--- DIRECTION ---
Reproduce word for word every line of the records, starting at the line containing "The image size is (1248, 903)." and continuing through the end of the records. Omit the pictures from your answer.

Data entries
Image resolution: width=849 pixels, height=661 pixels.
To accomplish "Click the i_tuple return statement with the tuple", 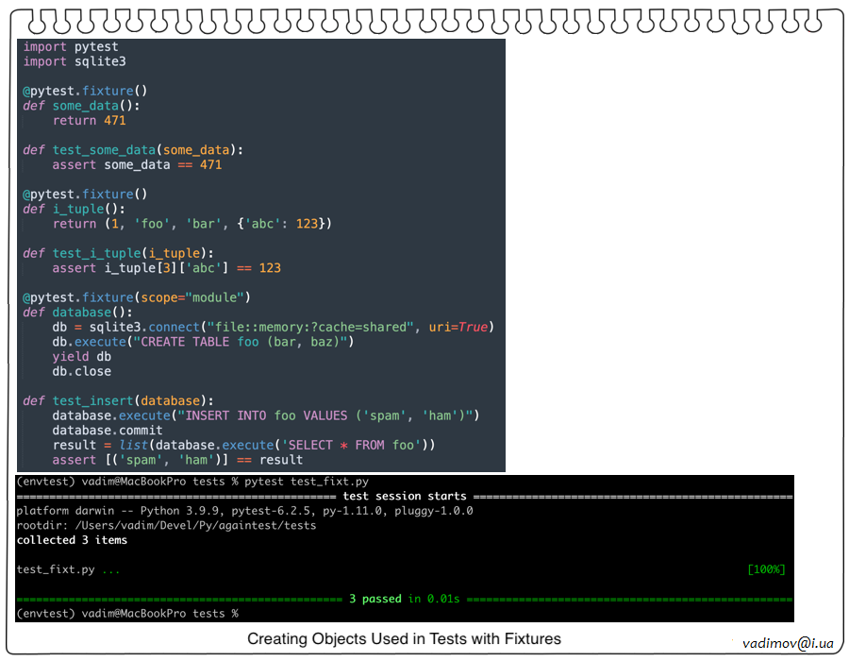I will 191,224.
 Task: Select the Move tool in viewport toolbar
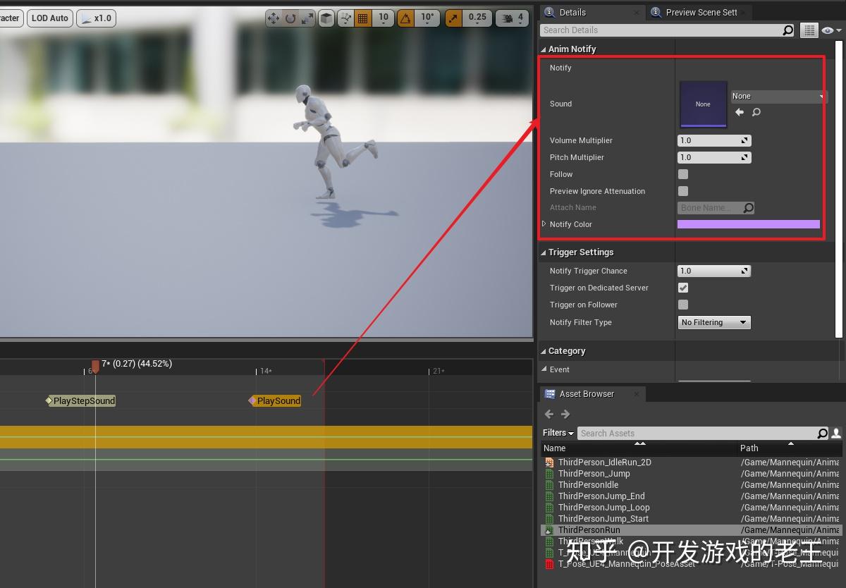click(x=272, y=18)
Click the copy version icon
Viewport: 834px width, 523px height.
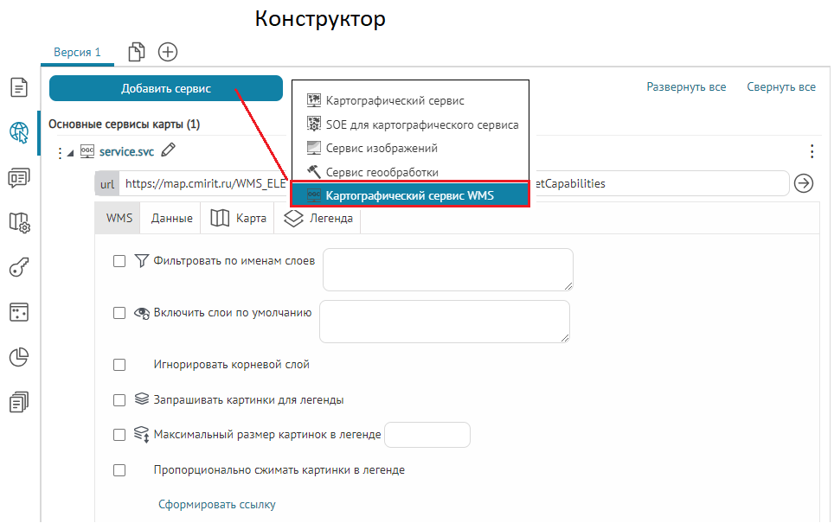(137, 53)
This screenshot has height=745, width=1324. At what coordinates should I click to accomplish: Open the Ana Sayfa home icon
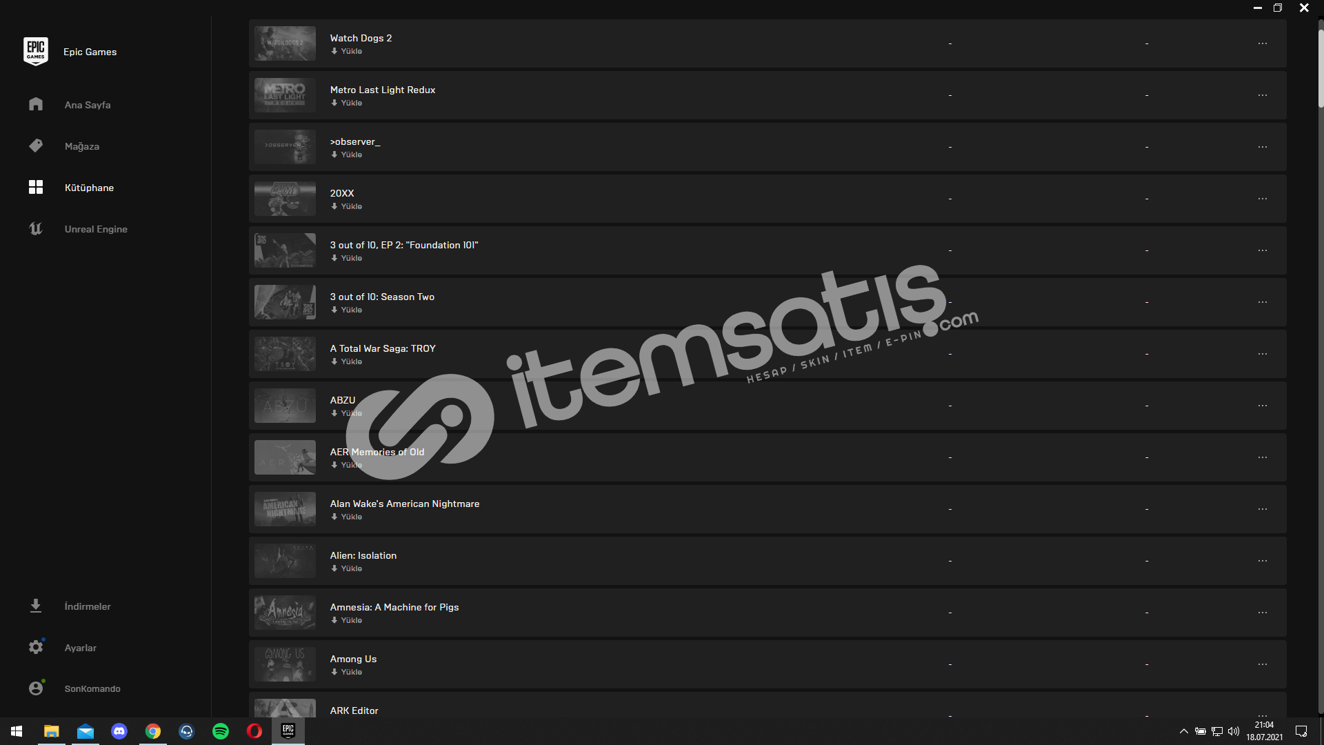[36, 104]
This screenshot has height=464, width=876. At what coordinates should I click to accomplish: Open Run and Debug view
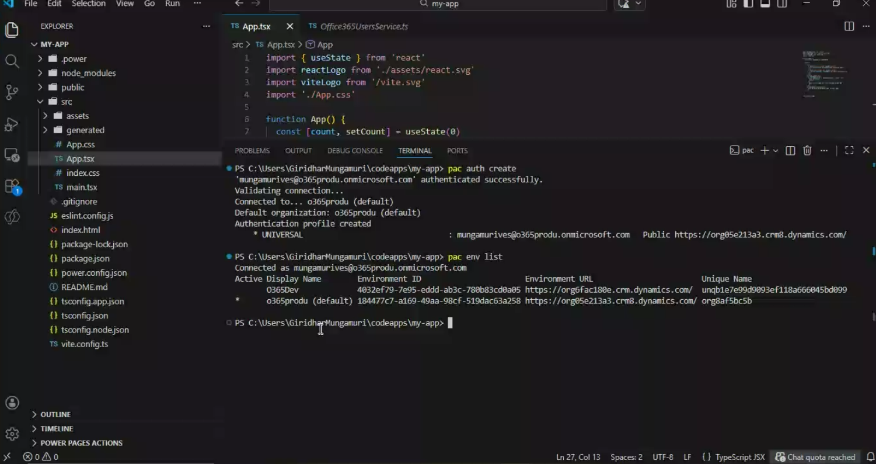[x=12, y=124]
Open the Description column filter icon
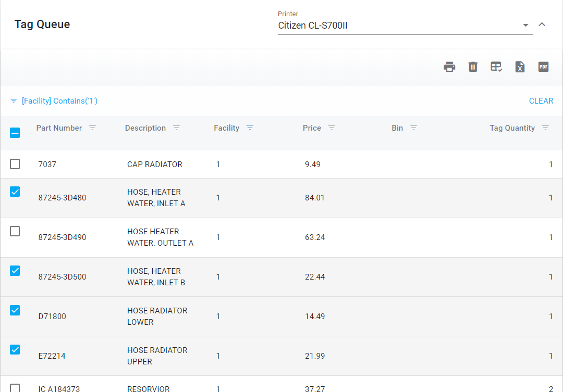Viewport: 563px width, 392px height. coord(176,128)
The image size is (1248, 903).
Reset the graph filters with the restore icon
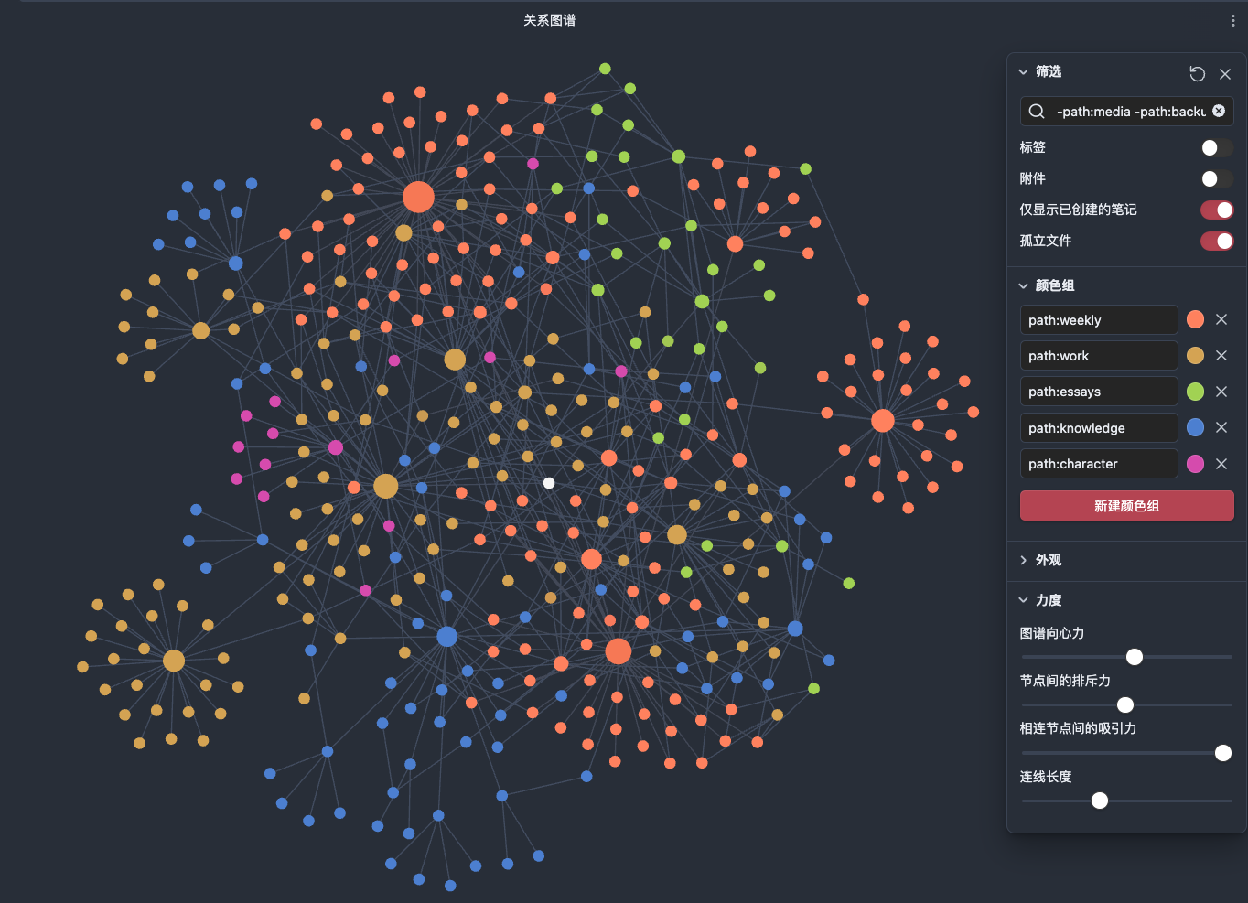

--- EXERCISE RESPONSE ---
The image size is (1248, 903).
Reset the graph filters with the restore icon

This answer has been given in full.